Ai tempi di Arcadio imperatore (395–408 d. G. C.) ad Imnestri, piccola località situata tra Calcide ed Antiochia, alcuni Ebrei ubbriachi furono accusati di aver attaccato ad una croce un fanciullo cristiano e di averlo ucciso; ne seguì una lotta terribile. Ma questo fatto fu giudicato da Arcadio con equità e furono puniti soltanto i veri colpevoli [(251)].
Nel 1080 gli Ebrei furono tutti banditi dalla Francia, ed i loro beni confiscati, sotto l'accusa di avere, alla loro Pasqua, sacrificato un ragazzino.
Basnage ci narra [(252)], come — sotto il regno di Alfonso X il saggio, Re di Castiglia e di Leon (1252–1284), — tre scellerati di Orsona, città dell'Andalusia, gittassero un cadavere nel giardino attinente alla casa di un ebreo ed accusassero poi questi di averlo ucciso. Questa calunnia essendosi diffusa per la città il popolo massacrò tutti gli Ebrei che gli caddero nelle mani.

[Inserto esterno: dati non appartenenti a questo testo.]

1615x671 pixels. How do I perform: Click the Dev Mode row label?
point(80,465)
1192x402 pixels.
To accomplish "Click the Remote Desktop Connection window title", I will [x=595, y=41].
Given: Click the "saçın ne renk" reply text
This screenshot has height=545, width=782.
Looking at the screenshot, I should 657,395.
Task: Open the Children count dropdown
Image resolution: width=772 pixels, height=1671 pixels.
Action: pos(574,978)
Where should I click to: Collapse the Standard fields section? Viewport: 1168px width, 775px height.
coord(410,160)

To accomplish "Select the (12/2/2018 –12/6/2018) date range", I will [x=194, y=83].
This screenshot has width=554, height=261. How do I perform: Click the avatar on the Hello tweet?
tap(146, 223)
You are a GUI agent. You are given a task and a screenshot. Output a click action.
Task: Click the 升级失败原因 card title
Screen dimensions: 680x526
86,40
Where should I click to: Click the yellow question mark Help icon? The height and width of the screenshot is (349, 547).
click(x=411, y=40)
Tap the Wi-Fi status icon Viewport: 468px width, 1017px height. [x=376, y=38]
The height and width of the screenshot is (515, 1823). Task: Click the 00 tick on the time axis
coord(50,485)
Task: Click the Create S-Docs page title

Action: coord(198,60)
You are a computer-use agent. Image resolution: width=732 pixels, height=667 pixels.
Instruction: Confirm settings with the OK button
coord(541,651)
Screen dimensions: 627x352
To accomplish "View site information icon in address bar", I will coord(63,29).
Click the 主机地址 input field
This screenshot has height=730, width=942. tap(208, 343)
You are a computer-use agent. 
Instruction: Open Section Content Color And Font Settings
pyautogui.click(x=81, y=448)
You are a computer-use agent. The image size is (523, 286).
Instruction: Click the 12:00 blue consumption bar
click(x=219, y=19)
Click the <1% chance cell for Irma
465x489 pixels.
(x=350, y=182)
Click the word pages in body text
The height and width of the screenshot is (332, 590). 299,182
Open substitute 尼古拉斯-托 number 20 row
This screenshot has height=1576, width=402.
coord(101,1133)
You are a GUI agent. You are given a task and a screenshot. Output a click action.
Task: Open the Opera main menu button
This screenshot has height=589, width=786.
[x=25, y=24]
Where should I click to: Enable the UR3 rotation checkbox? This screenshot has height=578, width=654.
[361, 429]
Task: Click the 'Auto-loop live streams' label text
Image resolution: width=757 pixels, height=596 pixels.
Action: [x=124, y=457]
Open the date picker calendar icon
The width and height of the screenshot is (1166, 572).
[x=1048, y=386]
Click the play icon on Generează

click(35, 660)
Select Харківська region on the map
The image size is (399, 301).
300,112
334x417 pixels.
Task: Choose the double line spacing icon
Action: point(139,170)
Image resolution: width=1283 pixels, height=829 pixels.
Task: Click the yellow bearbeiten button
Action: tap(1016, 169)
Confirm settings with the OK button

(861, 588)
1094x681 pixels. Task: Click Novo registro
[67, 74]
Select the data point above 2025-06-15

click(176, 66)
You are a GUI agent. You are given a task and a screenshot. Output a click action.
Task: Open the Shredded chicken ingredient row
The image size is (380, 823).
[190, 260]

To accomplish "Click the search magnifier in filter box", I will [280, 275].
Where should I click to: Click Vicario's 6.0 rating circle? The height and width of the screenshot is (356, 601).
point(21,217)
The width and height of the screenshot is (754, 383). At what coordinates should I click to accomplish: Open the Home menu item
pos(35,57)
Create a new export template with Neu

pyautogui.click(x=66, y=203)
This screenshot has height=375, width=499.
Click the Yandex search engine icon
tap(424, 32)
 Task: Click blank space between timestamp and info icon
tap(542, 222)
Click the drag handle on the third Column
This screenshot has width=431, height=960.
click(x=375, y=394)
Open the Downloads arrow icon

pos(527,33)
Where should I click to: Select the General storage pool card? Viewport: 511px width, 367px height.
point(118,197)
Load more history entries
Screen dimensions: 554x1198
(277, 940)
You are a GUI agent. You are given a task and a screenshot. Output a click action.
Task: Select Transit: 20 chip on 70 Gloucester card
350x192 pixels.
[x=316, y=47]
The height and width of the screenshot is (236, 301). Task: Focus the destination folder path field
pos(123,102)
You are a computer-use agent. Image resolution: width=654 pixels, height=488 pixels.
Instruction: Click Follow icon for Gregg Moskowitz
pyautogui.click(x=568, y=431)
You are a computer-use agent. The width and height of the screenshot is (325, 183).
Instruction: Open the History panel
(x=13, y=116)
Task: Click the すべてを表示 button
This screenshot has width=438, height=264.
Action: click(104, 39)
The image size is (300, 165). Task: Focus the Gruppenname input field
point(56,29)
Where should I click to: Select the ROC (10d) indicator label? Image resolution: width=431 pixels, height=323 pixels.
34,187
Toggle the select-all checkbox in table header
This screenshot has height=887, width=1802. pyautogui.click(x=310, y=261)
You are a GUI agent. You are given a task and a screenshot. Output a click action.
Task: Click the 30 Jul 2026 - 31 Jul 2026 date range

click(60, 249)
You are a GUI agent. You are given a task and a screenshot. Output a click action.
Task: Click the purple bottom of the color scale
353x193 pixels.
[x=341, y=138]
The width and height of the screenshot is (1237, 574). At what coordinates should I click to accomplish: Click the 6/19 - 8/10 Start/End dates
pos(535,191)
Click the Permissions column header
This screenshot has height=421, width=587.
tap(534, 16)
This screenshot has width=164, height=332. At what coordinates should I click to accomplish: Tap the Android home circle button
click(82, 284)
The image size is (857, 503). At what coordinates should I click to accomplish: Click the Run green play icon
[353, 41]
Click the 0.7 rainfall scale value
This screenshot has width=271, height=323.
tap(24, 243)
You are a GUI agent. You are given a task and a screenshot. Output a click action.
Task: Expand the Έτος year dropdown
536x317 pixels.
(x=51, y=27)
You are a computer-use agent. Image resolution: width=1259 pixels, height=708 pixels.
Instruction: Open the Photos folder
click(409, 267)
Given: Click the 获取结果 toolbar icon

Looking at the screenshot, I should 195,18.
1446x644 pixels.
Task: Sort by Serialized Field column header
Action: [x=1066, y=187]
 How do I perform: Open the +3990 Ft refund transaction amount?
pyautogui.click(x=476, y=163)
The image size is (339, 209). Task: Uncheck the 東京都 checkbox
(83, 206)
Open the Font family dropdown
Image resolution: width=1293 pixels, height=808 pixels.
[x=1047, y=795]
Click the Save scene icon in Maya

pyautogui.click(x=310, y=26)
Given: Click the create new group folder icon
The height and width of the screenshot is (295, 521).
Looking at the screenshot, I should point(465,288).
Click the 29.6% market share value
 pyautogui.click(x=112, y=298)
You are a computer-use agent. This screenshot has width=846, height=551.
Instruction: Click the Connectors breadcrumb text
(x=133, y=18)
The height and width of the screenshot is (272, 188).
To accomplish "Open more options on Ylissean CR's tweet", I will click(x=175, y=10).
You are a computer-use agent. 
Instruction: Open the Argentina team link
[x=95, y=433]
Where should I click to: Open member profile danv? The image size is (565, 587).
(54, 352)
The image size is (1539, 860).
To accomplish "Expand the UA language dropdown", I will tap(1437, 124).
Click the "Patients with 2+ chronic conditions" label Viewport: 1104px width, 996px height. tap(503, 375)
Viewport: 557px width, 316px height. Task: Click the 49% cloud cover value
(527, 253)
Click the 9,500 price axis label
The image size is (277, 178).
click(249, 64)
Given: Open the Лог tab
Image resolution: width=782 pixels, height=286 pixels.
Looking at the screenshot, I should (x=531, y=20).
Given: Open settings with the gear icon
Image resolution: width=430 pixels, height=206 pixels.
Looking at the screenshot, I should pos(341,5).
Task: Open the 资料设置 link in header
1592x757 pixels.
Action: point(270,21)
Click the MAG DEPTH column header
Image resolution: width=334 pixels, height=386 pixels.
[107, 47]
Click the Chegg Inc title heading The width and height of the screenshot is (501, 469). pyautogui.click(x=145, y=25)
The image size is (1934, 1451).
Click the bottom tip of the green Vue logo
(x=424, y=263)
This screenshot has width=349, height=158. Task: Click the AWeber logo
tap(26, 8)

Parecchi cercarono un rifugio nelle case dei loro amici cristiani, ma siccome ricorreva la Pasqua, nel qual tempo gli Ebrei non mangiano pane lievitato, e come essi non trovavano naturalmente che di questo, nelle case dei loro amici, poco mancò non morissero di fame, perchè preferivano digiunare ad infrangere la prescrizione religiosa. Gli abitanti di Palma imitarono quelli di Orsona e si dettero a perseguitare ed uccidere gli Ebrei, sicchè questi fecero pregare i loro correligionari di mandar deputati alla Corte per impedire un massacro che stava per diventar generale. I persecutori tenner dietro dappresso ai tre deputati Ebrei che erano stati all'uopo designati. Anzi essi giunsero i primi, perocchè gli Ebrei erano stati obbligati a lasciare le vie battute ed a nascondersi in una foresta per paura di cader nelle mani dei loro persecutori. Giuseppe, capo della Deputazione ebrea, parlò in nome di tutti, con tanta eloquenza che venne ammirato da tutta la Corte. Re Alfonso assolse gli Ebrei dall'omicidio che non era mai stato commesso. Gli accusatori insistevano perchè l'ebreo fosse messo alla tortura, per sapere se egli aveva o meno perpetrato il reato, ma egli potè sottrarsi alla dura prova, chiedendo ed ottenendo si aprisse la tomba da cui era stato tratto il cadavere, per gittarlo nella sua casa.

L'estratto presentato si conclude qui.